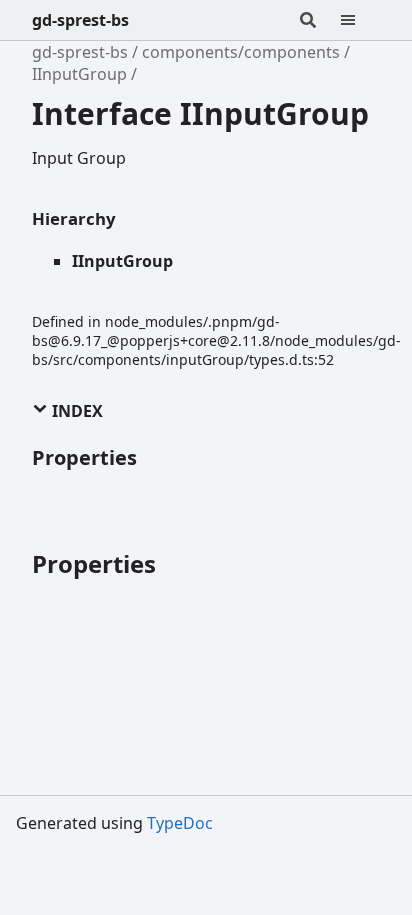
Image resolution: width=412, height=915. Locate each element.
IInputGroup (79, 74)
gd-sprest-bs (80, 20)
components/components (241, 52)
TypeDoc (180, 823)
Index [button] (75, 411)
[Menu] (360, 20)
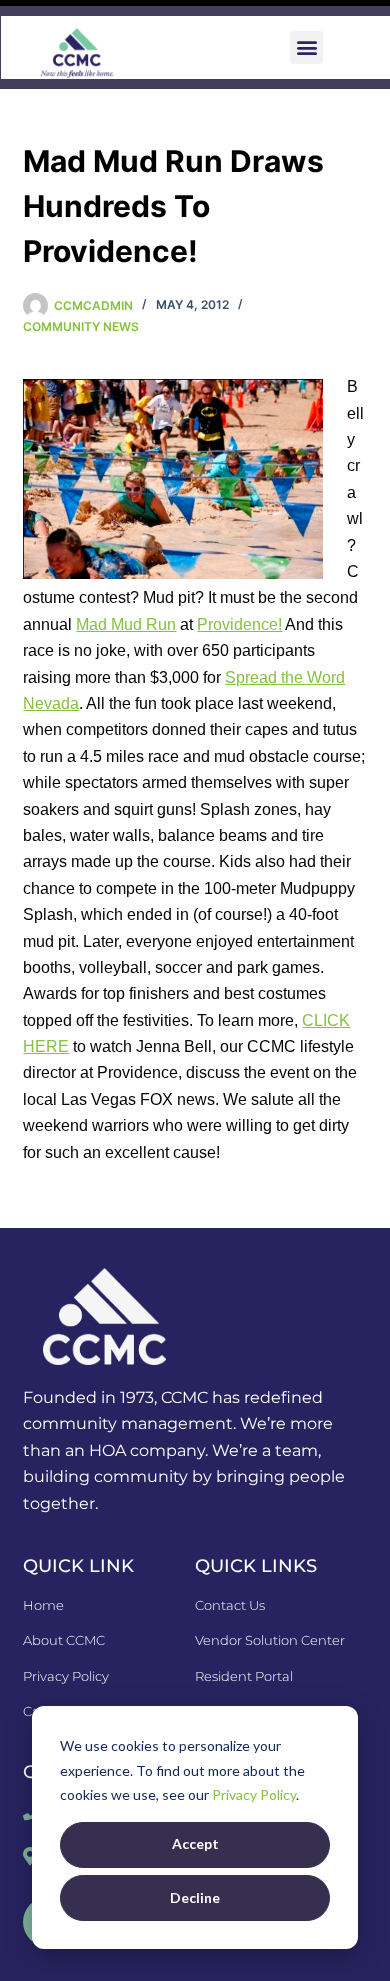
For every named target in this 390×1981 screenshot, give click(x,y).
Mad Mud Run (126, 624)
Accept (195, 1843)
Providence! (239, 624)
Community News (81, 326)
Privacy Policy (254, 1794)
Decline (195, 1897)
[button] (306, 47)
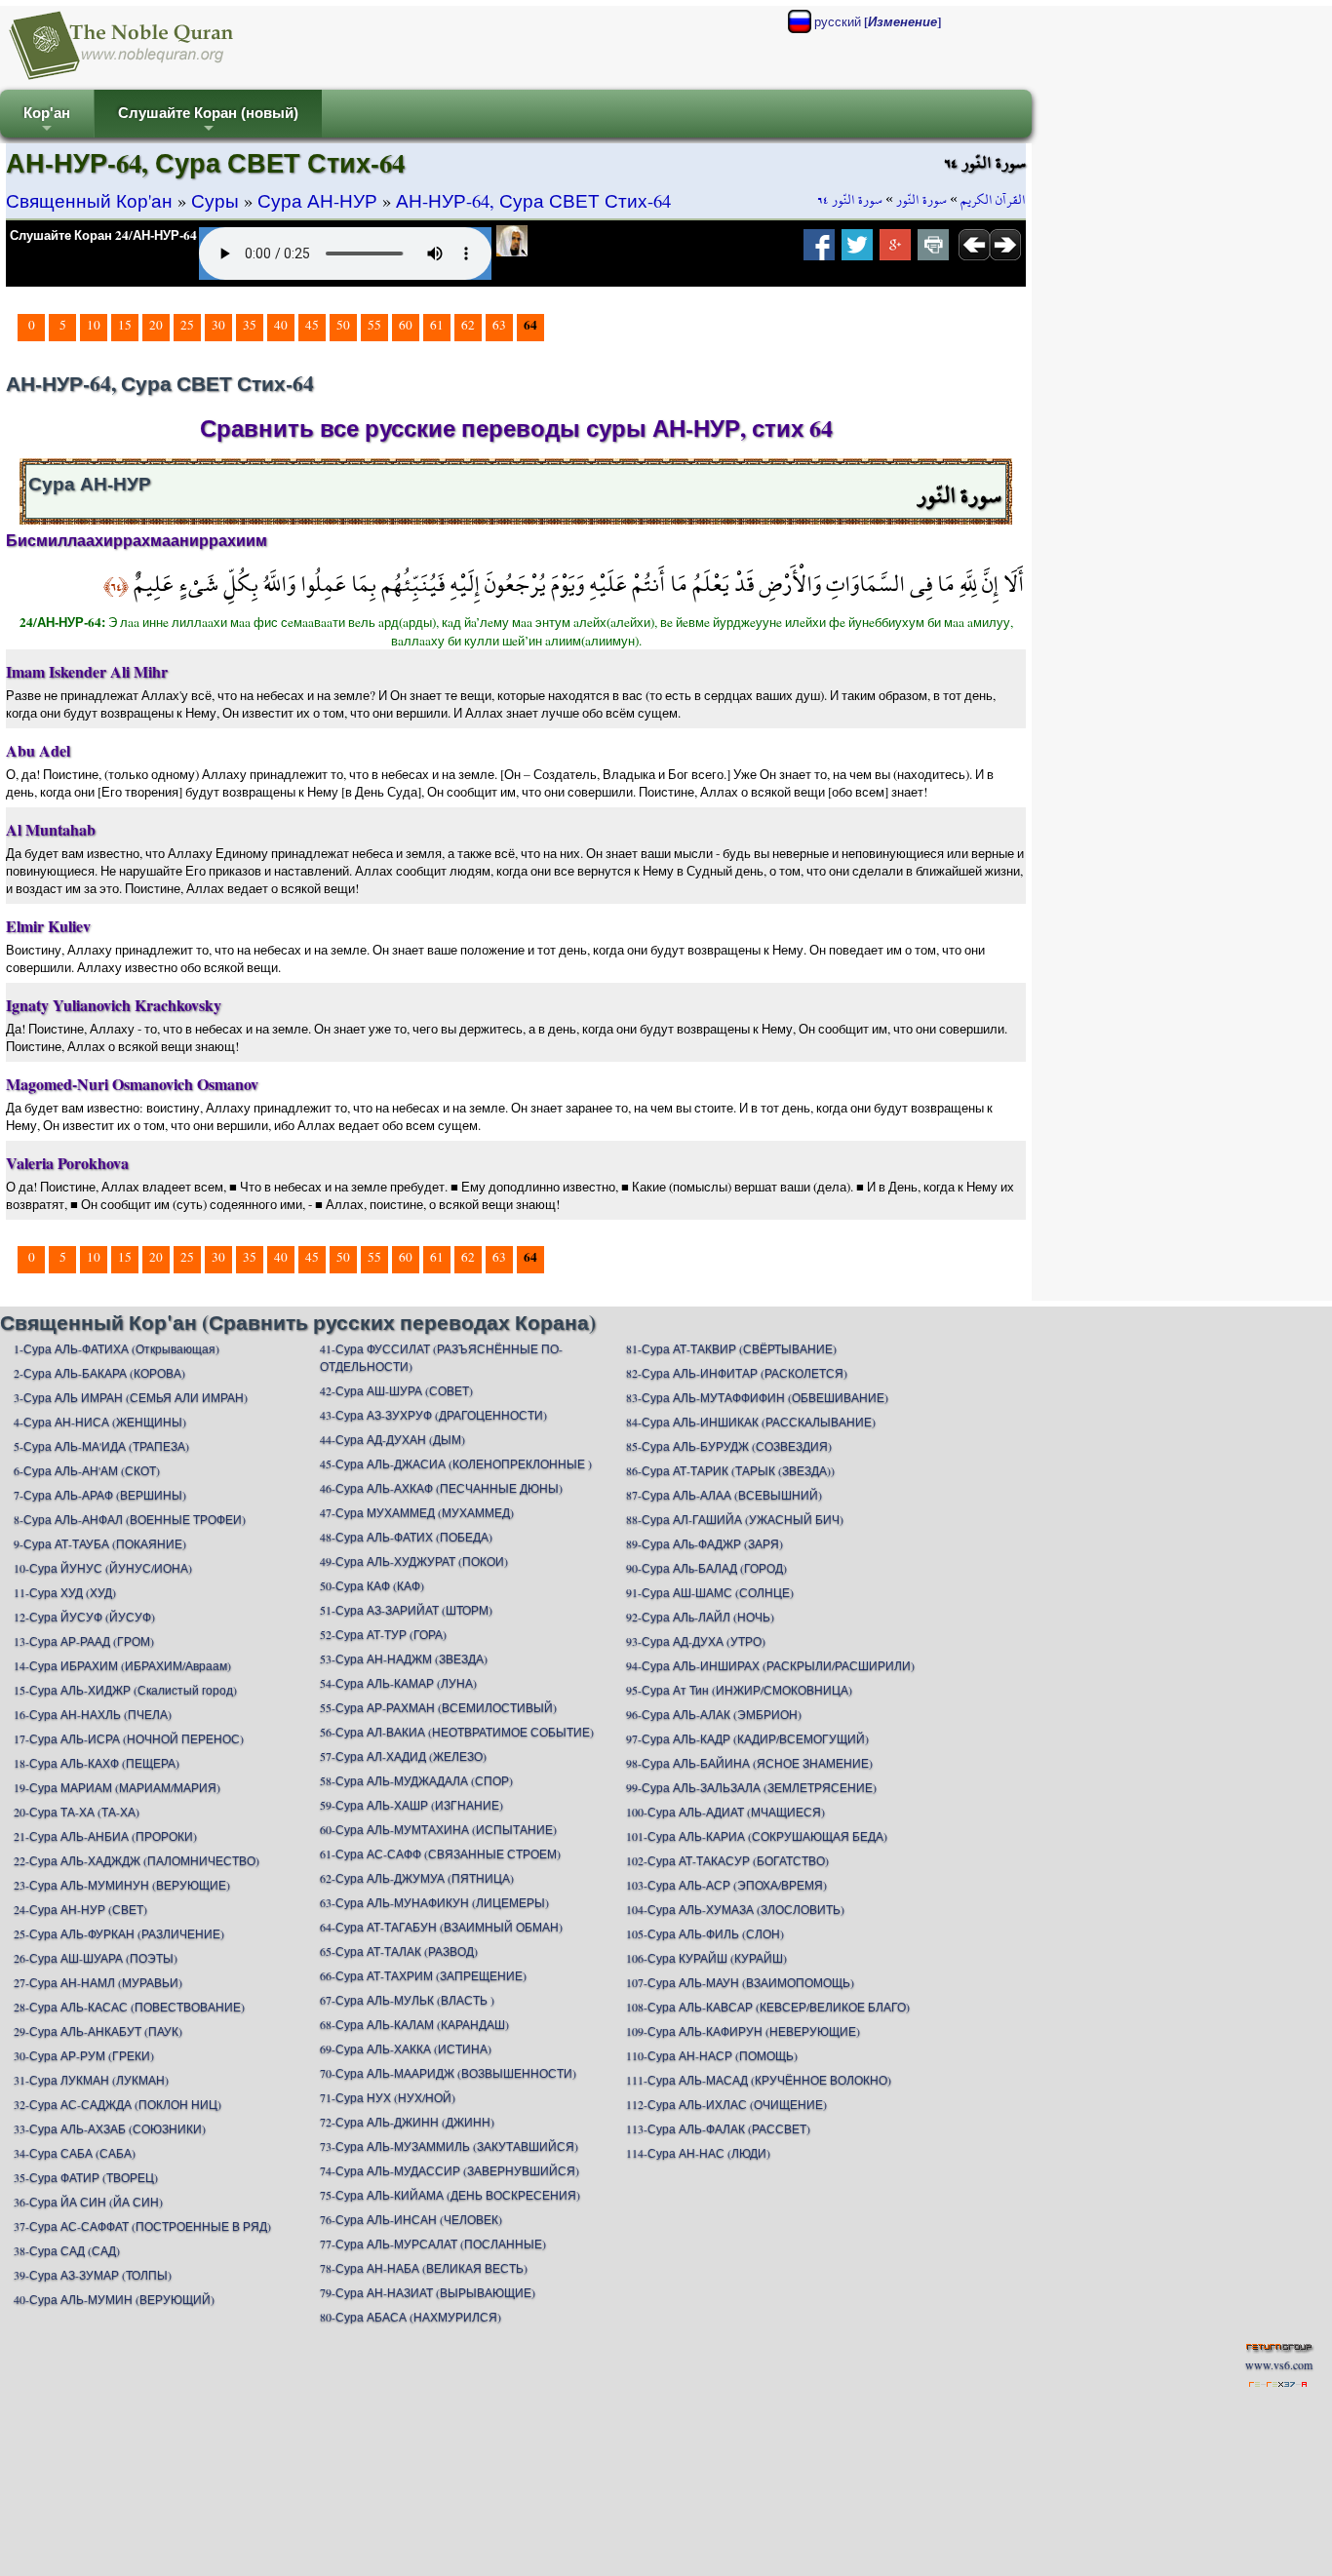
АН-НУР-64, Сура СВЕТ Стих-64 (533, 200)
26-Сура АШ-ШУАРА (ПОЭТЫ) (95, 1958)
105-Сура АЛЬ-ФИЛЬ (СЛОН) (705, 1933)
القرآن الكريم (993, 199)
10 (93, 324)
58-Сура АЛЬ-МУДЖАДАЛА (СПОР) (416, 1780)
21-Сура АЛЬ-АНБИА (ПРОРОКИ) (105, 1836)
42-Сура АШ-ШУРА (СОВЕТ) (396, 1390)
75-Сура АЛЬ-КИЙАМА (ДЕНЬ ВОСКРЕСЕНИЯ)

* * *

What the task requires: Output all the entries above verbatim, please. No images.

Solution:
Image resolution: width=412, height=915. Locate each element.
IInputGroup (79, 74)
gd-sprest-bs (80, 20)
components/components (241, 52)
TypeDoc (180, 823)
Index [button] (75, 411)
[Menu] (360, 20)
For every named target in this 390×1981 screenshot, give click(x,y).
Mad Mud Run (126, 624)
Accept (195, 1843)
Providence! (239, 624)
Community News (81, 326)
Privacy Policy (254, 1794)
Decline (195, 1897)
[button] (306, 47)
АН-НУР-64, Сура СВЕТ Стих-64 (533, 200)
26-Сура АШ-ШУАРА (ПОЭТЫ) (95, 1958)
105-Сура АЛЬ-ФИЛЬ (СЛОН) (705, 1933)
القرآن الكريم (993, 199)
10 (93, 324)
58-Сура АЛЬ-МУДЖАДАЛА (СПОР) (416, 1780)
21-Сура АЛЬ-АНБИА (ПРОРОКИ) (105, 1836)
42-Сура АШ-ШУРА (СОВЕТ) (396, 1390)
75-Сура АЛЬ-КИЙАМА (ДЕНЬ ВОСКРЕСЕНИЯ)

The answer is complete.